Stories told by Earth of emigrant German farmers, Cherokee Indians and African slaves connect America’s “Trail of Tears” and South Africa’s “Great Trek.”
Water frozen into stone. Land and ocean merging, finding unity. Even air falls to the ground as crystals white with stolen sun. We find embrace and rest while human growth is stopped, cut off, immobilized. We reach a death where we are reconciled with air and ocean. Though life is sacrificed, in blood it seeks new birth, like melting ice in spring. While Thembinkosi slept beside the great river choked with ice, men were stirring by a little stream in Africa where mist was rising from the lush green grass.
Like rounded stones rolling in a flood, they had come in darkness to the river. Covered with their ox hide shields they had lain for hours in the grass. Their fluids merged with ours. A locust easily could cross the space between them and the men behind the wagon wheels. Small lights like fireflies danced on poles above the canvas tops.

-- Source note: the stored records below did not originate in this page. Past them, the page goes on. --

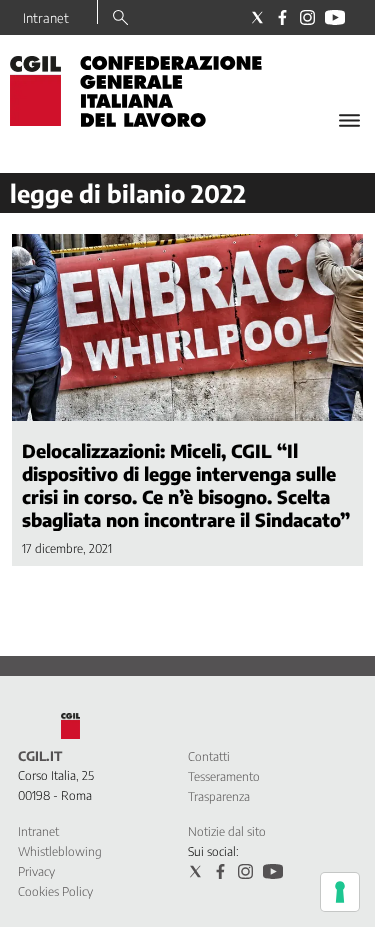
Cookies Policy (55, 891)
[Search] (120, 19)
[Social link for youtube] (335, 17)
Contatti (209, 756)
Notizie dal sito (227, 831)
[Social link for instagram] (307, 17)
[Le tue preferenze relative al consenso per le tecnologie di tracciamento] (340, 892)
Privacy (36, 871)
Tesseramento (224, 776)
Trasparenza (219, 796)
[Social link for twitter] (257, 17)
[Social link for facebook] (282, 17)
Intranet (46, 18)
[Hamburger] (349, 120)
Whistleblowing (60, 851)
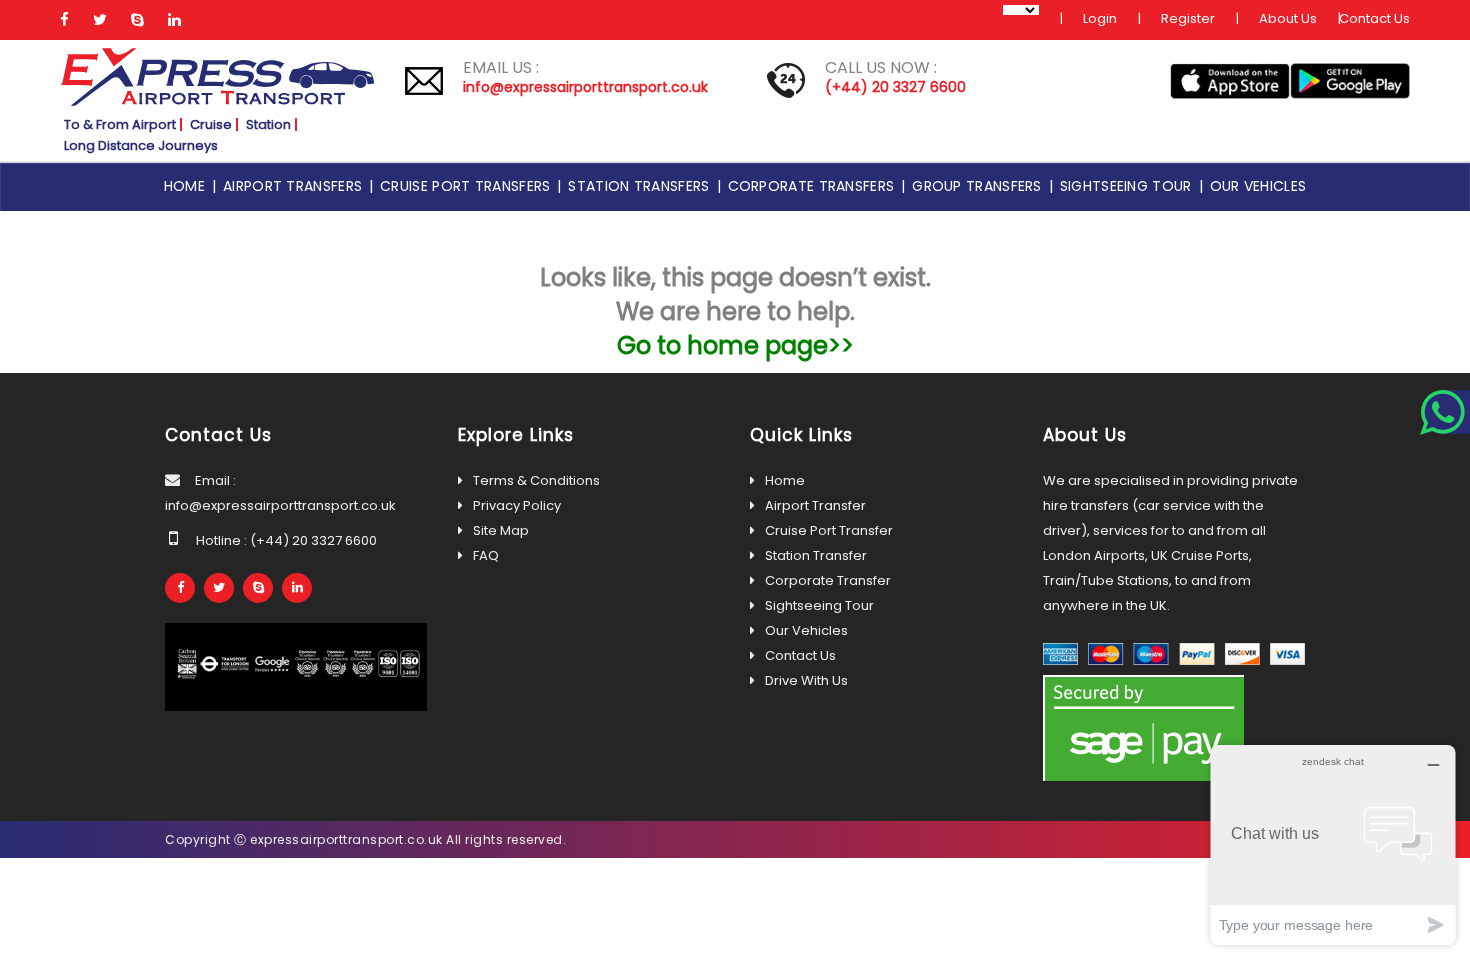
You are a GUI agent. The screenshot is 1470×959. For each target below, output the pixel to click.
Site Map (501, 530)
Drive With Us (806, 680)
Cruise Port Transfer (829, 530)
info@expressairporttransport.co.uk (585, 87)
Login (1100, 18)
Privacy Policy (517, 505)
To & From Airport (120, 124)
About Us (1288, 18)
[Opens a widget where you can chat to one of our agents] (1333, 844)
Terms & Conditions (536, 480)
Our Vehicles (806, 630)
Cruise (211, 124)
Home (188, 186)
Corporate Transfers (815, 186)
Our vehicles (1258, 186)
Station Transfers (642, 186)
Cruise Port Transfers (468, 186)
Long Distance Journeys (141, 145)
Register (1188, 18)
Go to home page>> (735, 345)
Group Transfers (980, 186)
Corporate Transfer (828, 580)
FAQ (486, 555)
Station (268, 124)
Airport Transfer (815, 505)
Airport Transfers (296, 186)
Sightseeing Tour (1129, 186)
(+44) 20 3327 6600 (895, 87)
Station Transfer (816, 555)
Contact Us (1374, 18)
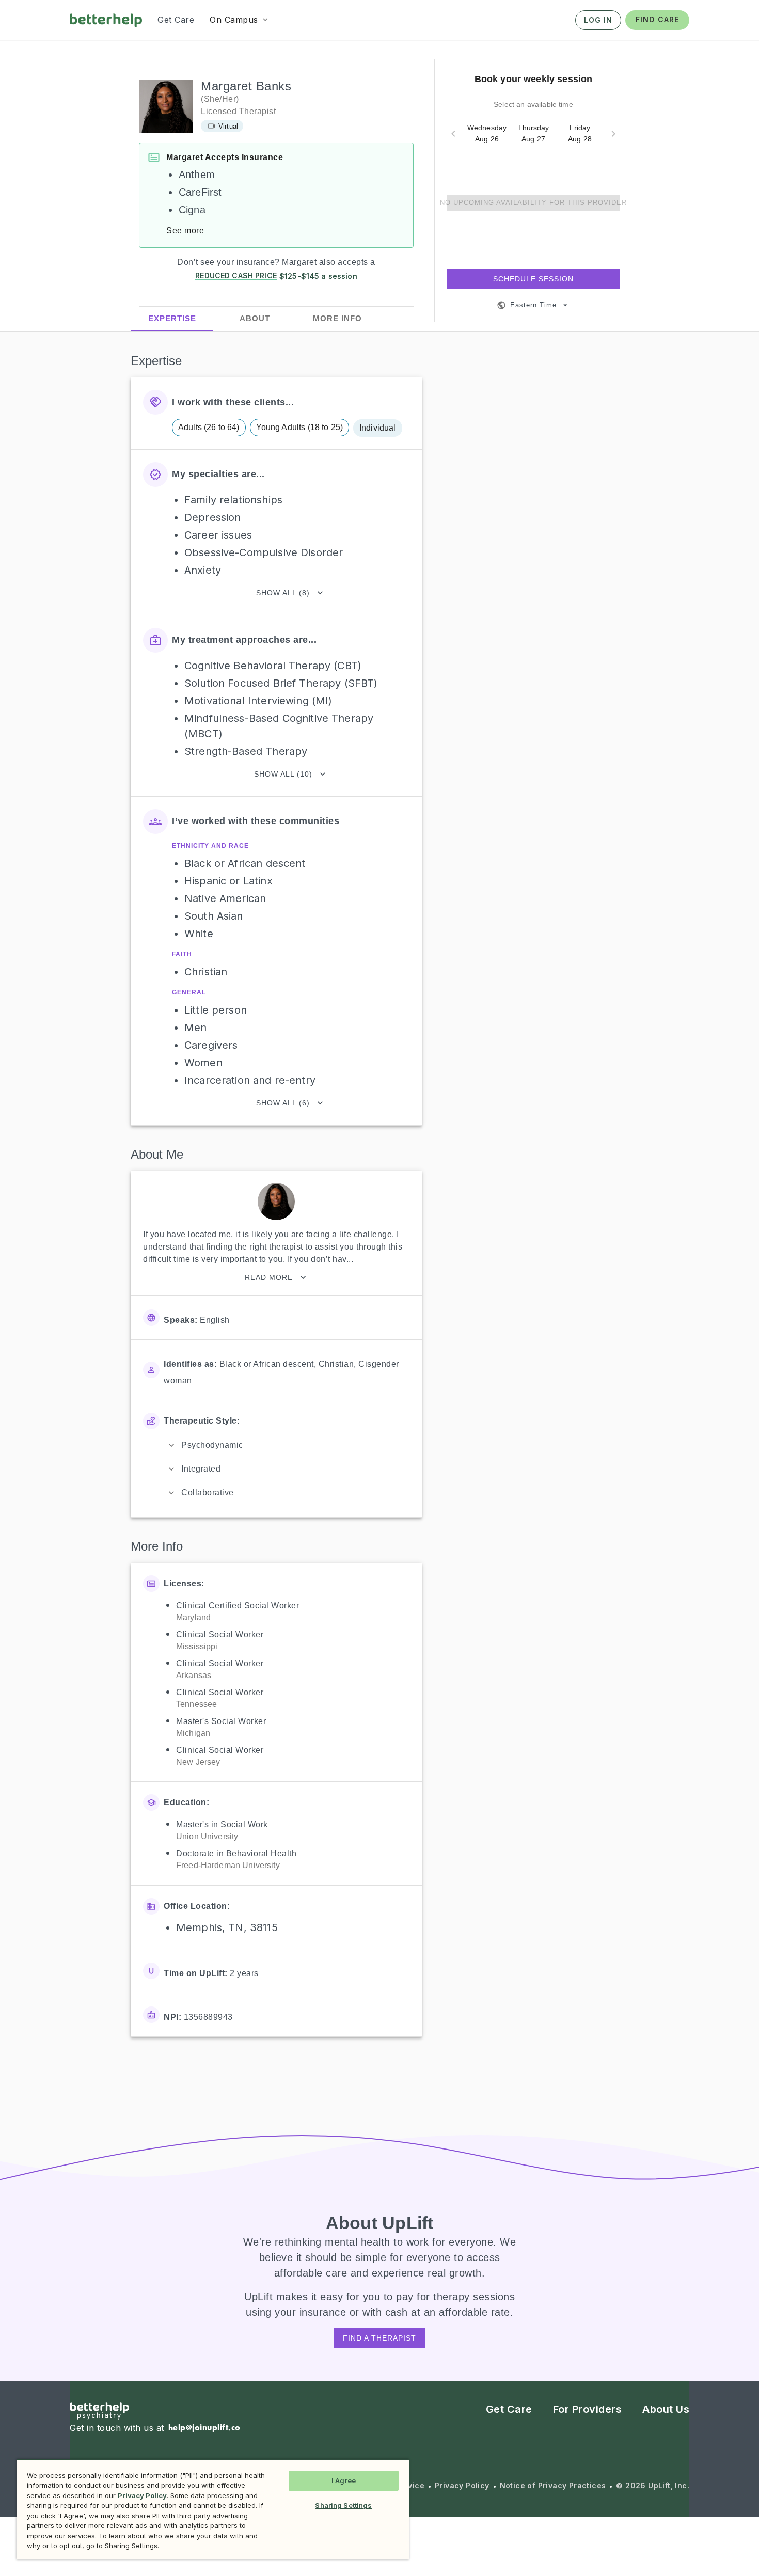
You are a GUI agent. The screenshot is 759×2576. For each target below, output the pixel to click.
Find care (657, 19)
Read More (269, 1277)
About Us (665, 2409)
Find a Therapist (379, 2338)
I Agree (343, 2480)
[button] (240, 19)
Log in (598, 19)
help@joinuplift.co (204, 2427)
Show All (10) (283, 774)
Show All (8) (283, 593)
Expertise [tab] (172, 318)
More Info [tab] (337, 318)
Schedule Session (533, 279)
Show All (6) (283, 1103)
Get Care (509, 2409)
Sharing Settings (343, 2505)
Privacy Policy (462, 2486)
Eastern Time (533, 305)
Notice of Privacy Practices (553, 2486)
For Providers (587, 2409)
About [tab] (255, 318)
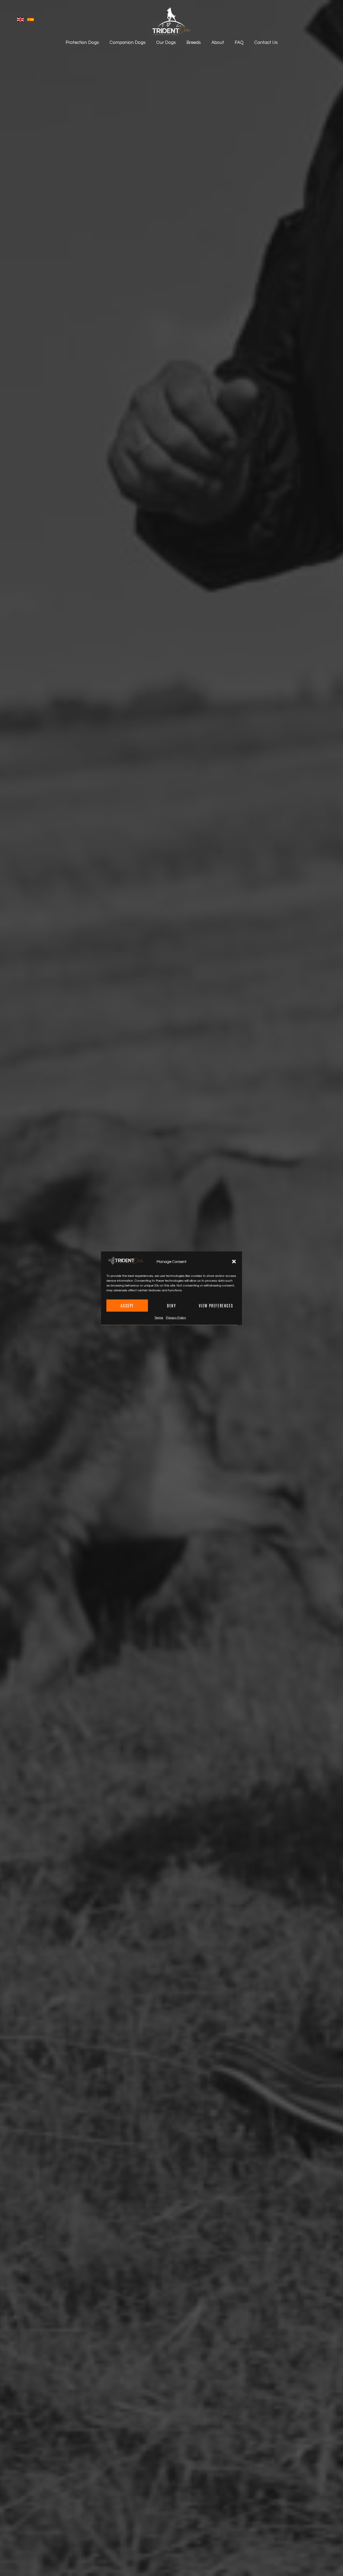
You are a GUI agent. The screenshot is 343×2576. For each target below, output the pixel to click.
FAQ (239, 42)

Bare feet clenched the grass. We felt the muscled frames stand up. Percussive blasts ripped the air apart. Bodies were falling on the ground, giving up their blood to us. Feet were running, lifting in the air, pounding down upon us, on men becoming earth again. The air was turned to smoke. The bright sun hid its eyes, then opened them to see the bodies twisted like cut grass. Metal clashed on wood and stone as white shields and black covered up the grass, the banks along the river, the bodies still upon the land. Their blood was seeping into us, mixing in the river like a fertile field washing to the sea. The blood bore salt like tears. The sun was high when the shooting stopped. Moaning rose like smoke from fire the lightning brings. The breath of bodies flushed into us, punctuated by the hooves of horses following feet in flight.
“Go after them! Don’t let them regroup! Chase them all the way to Dingane if you have to!”
Riders radiated from the bloody place beside the river. The smoke cleared above the groaning of the dying men.
“I can’t believe it, Fortius. Thousands of them against less than five hundred of us. It’s a miracle.”
“Guns, it was our guns. And the weather. Clear sun. It kept the powder dry. We were lucky.”
“No, Fortius, God. God gave us the victory. The land is ours now. They will never recover.”
“Nor will we, Karel. Nor will we.”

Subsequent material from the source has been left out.